Winning isn't enough these days.

More than a few tech darlings delivered better-than-expected results, only to get pounded.

Yahoo! (Nasdaq: YHOO) earned $0.15 a share, ahead of the $0.14 a share that was projected. Its stock got pounded for an 8% hit on Wednesday.

Netflix (Nasdaq: NFLX) delivered an impressive report. Wall Street was banking on a profit of $0.71 a share, and the digital entertainment speedster posted net income of $0.80 a share. Shareholders were treated to a 13% plunge on Thursday.

There's more to these stories, naturally. Yahoo! frightened investors by posting a marginal dip in revenue. Netflix suffered from high subscriber acquisition costs and the shrinkage of average revenue per subscriber.

There was also justice elsewhere. eBay (Nasdaq: EBAY) and China's leading search engine, Baidu (Nasdaq: BIDU), both rose after handily surpassing Wall Street profit estimates.

Sometimes it's more about how you turn than what you earn.

Briefly in the news
And now let's take a quick look at some of the other stories that shaped our week.

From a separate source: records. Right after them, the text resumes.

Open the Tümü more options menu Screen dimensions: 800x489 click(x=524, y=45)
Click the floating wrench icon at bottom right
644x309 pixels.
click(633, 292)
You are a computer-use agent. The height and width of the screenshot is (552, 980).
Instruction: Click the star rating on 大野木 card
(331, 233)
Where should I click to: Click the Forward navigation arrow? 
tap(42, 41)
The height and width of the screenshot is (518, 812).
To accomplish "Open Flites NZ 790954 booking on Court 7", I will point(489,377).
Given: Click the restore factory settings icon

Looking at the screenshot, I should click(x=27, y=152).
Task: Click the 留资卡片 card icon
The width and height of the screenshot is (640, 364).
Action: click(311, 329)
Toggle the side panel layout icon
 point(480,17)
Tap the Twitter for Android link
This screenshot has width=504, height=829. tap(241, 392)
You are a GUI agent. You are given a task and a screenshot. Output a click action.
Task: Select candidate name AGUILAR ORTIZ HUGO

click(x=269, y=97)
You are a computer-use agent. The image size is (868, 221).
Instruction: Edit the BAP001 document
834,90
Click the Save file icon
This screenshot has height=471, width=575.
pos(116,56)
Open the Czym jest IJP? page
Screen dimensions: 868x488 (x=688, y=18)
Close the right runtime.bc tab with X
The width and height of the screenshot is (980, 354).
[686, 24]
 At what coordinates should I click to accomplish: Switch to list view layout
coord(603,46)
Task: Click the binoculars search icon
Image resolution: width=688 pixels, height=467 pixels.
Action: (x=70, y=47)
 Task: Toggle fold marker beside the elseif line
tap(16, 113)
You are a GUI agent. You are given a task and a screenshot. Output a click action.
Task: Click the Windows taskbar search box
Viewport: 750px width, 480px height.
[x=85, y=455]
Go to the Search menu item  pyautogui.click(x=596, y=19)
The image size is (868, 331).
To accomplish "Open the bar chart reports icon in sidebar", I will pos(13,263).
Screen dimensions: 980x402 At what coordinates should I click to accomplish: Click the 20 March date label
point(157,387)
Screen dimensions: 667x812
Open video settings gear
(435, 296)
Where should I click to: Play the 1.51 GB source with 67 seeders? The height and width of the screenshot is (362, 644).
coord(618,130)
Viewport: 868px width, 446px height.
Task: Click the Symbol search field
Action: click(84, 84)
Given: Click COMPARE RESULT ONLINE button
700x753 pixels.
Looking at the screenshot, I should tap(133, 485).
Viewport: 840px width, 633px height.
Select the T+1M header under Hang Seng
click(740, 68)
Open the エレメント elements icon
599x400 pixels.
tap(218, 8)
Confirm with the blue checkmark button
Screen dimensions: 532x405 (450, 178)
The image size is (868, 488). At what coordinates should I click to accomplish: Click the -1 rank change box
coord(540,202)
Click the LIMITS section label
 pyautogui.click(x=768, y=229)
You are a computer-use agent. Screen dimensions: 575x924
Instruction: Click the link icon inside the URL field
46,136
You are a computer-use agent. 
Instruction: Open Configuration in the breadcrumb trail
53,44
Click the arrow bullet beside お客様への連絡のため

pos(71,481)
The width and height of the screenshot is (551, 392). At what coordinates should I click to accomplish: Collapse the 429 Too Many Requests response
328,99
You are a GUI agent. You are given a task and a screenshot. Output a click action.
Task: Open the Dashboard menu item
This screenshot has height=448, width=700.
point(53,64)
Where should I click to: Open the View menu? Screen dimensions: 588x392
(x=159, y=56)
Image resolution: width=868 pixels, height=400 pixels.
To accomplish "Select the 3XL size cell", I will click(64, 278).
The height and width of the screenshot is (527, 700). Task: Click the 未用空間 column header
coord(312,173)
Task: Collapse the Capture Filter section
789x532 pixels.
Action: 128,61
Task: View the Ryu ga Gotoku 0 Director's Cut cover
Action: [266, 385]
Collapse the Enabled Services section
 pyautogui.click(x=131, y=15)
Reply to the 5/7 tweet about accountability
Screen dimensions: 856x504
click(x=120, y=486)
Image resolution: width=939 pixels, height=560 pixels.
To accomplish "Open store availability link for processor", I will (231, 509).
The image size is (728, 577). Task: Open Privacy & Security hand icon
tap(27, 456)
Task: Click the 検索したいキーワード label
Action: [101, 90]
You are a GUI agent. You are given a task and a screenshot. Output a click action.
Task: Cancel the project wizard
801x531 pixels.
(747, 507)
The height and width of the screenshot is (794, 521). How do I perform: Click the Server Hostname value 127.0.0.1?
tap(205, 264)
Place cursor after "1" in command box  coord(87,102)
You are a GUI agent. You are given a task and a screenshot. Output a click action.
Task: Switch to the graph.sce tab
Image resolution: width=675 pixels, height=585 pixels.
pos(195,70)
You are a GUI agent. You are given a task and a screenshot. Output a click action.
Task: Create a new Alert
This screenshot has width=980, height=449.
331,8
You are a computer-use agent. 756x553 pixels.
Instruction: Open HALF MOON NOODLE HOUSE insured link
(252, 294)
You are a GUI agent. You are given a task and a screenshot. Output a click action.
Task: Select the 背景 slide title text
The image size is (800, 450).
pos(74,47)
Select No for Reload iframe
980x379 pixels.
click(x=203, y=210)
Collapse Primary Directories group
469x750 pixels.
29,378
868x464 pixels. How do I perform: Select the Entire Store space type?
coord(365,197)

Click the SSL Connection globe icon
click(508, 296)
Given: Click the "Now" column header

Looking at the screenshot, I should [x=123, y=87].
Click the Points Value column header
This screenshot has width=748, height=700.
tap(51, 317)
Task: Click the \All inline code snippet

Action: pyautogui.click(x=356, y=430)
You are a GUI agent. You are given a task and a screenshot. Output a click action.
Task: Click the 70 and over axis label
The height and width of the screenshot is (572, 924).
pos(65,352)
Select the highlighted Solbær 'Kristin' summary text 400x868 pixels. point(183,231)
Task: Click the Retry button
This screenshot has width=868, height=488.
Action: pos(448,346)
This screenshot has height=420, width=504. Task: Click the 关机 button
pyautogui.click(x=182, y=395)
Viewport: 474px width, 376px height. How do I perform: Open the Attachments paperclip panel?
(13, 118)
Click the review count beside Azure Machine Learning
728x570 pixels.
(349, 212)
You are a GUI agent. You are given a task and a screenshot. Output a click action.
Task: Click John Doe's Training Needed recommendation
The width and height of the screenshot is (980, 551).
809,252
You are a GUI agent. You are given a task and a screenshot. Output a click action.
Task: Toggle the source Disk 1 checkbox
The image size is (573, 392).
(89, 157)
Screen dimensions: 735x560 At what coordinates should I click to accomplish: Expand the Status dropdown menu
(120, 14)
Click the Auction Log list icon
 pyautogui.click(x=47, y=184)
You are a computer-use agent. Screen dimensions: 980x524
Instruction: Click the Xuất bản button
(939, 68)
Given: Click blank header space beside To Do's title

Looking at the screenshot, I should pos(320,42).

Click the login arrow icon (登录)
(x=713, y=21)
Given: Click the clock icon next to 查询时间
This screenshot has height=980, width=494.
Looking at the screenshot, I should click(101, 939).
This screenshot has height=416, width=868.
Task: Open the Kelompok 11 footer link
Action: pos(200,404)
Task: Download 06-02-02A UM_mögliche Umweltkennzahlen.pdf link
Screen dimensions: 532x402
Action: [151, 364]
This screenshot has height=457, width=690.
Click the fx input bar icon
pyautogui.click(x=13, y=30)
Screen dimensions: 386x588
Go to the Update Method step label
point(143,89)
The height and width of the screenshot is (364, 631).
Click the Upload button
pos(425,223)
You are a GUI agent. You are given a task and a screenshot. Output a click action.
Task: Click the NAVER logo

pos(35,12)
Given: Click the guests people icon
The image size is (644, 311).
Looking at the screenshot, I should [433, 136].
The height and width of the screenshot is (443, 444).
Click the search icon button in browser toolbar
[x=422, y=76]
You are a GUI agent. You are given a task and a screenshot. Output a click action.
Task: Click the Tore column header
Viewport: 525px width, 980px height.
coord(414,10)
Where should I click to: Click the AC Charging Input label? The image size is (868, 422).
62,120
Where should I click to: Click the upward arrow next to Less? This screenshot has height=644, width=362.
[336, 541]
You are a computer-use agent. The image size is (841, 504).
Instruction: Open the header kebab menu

  • IMAX (Nasdaq: IMAX) is going from a movie house to a BRIC house. The company behind the mammoth-sized movie screens inked deals this week to expand its reach through China and Russia. The first Chinese film remastered for IMAX also opens in Chinese locations this weekend.
  • Potential buyers continue to drop out of the RadioShack (NYSE: RSH) sweepstakes, so crack that piggy bank. You may get the small-box consumer electronics retailer by default.
  • Finally, kudos to E*TRADE (Nasdaq: ETFC) for posting its first quarterly profit in three years. Talk about a "buy and hold" strategy!